Passage shown
--
Why does this happen? Sometimes it is about fraud. Sometimes there are very fraudulent people out there. I take into account the case of Wayne Patterson, who was sentenced earlier this year. He ripped off the benefit system for over $3 million, as I recall. That Government has sat by and allowed that to happen. He got caught out by a bank employee who happened to wonder why there seemed to be all those bank transactions from the one Internet address. Nobody, apparently, at Work and Income seemed to wonder why there were so many bank transactions to the one Internet address, or why all the notices and things were being sent to the same post box. So it was a very interesting situation where the benefit system was being defrauded of millions of dollars.

Now, of course, Mr Patterson is living on the largesse of the taxpayer in the Department of Corrections, no doubt with heated tiles that he can walk his little feet on. He is now enjoying himself and, more than likely, getting a student loan, which was revealed by the Opposition last year when we pointed out that all those prisoners were getting student loans to learn, no doubt, animal homeopathy. Of course, that was eventually discovered to be a fraudulent thing to do, and the Ministry of Social Development said it would get on to that and stop it. Well, a year later legislation finally turns up so that we can stop this.

After we listened to Mr Hodgson’s speech—and, of course, he is the Minister of Health; I do not know why we are not hearing from anyone on the social development side—we would think that all debt owed by beneficiaries came about innocently. In many cases, of course, it has. In many cases it will be a case of someone being overpaid, and often there has been overpayment upon death, because Work and Income will keep on paying after a person has died, even after it has been notified, and often for about a month or two. I have certainly acted as a lawyer for people who have been in such a situation. Suddenly, for example, widows or widowers have had to repay national superannuation that has been wrongly paid, and they had not realised it had been happening. They were trying to deal with funerals and other expenses, and dealing with grief, and suddenly they are asked to pay back what is a huge amount of money for them.
--
Data shown
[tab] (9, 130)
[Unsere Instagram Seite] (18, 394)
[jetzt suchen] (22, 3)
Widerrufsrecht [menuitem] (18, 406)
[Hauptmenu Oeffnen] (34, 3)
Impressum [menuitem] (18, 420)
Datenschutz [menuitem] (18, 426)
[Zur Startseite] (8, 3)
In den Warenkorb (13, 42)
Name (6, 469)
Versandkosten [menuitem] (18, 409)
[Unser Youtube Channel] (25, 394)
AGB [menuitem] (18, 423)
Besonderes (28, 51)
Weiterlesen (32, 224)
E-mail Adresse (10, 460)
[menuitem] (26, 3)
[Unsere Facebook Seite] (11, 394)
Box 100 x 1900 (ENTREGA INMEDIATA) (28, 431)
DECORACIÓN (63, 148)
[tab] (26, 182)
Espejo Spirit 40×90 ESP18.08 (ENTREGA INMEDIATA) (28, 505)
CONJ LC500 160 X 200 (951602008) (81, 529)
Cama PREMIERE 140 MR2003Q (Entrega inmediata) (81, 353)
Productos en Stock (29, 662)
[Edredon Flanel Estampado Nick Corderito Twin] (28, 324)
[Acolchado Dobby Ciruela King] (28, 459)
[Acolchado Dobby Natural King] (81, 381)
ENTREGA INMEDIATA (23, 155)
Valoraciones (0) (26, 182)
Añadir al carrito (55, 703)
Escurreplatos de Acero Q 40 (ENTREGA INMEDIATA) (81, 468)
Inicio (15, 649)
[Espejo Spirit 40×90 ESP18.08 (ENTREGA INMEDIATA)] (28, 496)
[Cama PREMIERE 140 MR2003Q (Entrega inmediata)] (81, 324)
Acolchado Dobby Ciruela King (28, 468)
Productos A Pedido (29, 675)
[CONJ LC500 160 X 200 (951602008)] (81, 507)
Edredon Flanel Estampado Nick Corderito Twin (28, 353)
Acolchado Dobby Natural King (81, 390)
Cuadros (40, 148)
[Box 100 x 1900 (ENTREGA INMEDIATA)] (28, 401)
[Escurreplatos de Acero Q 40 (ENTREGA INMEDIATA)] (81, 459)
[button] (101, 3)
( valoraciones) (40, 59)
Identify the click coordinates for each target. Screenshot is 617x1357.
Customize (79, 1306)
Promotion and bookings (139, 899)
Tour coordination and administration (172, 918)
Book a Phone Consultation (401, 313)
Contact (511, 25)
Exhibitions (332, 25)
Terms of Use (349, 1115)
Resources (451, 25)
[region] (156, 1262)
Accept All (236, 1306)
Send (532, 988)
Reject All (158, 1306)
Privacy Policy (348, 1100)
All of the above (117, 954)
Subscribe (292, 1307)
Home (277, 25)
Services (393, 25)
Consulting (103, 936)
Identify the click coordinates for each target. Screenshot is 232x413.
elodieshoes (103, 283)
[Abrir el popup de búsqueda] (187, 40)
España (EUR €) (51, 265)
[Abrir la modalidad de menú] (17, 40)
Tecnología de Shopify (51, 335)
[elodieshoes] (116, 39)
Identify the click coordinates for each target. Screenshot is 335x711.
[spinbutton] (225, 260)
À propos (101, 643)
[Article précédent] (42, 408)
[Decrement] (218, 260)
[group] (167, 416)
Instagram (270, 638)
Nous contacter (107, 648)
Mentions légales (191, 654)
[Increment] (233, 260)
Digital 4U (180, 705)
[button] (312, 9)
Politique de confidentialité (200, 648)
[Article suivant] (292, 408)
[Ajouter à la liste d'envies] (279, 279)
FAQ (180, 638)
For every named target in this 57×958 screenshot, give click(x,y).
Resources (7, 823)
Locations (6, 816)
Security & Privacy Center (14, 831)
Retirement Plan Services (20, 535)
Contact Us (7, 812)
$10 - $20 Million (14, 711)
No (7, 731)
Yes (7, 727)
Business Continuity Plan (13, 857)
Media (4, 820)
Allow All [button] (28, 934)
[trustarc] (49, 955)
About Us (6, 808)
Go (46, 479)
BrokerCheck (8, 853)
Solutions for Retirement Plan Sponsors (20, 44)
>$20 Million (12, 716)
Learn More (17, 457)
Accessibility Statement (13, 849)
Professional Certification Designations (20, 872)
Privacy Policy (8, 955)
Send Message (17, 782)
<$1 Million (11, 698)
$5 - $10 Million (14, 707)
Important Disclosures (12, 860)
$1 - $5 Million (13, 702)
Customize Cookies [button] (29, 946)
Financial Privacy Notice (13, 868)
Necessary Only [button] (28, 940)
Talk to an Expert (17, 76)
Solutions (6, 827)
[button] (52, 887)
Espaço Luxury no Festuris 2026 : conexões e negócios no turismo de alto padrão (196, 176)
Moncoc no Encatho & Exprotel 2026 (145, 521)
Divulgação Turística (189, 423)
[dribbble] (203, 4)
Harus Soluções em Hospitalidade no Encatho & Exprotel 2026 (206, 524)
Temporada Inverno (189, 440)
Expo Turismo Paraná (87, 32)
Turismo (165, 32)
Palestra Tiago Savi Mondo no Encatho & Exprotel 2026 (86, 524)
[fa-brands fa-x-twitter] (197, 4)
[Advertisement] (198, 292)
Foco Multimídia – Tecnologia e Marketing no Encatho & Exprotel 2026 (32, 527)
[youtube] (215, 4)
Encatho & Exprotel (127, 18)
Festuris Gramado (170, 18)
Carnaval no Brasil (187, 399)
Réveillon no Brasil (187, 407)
--
What the exercise asks
In the speech on benefit fraud, take the part from "Why does this" up to and including "millions of dollars." and update it by replacing "benefit system" with "welfare system". Give that part again with the change made.

Final answer
Why does this happen? Sometimes it is about fraud. Sometimes there are very fraudulent people out there. I take into account the case of Wayne Patterson, who was sentenced earlier this year. He ripped off the welfare system for over $3 million, as I recall. That Government has sat by and allowed that to happen. He got caught out by a bank employee who happened to wonder why there seemed to be all those bank transactions from the one Internet address. Nobody, apparently, at Work and Income seemed to wonder why there were so many bank transactions to the one Internet address, or why all the notices and things were being sent to the same post box. So it was a very interesting situation where the welfare system was being defrauded of millions of dollars.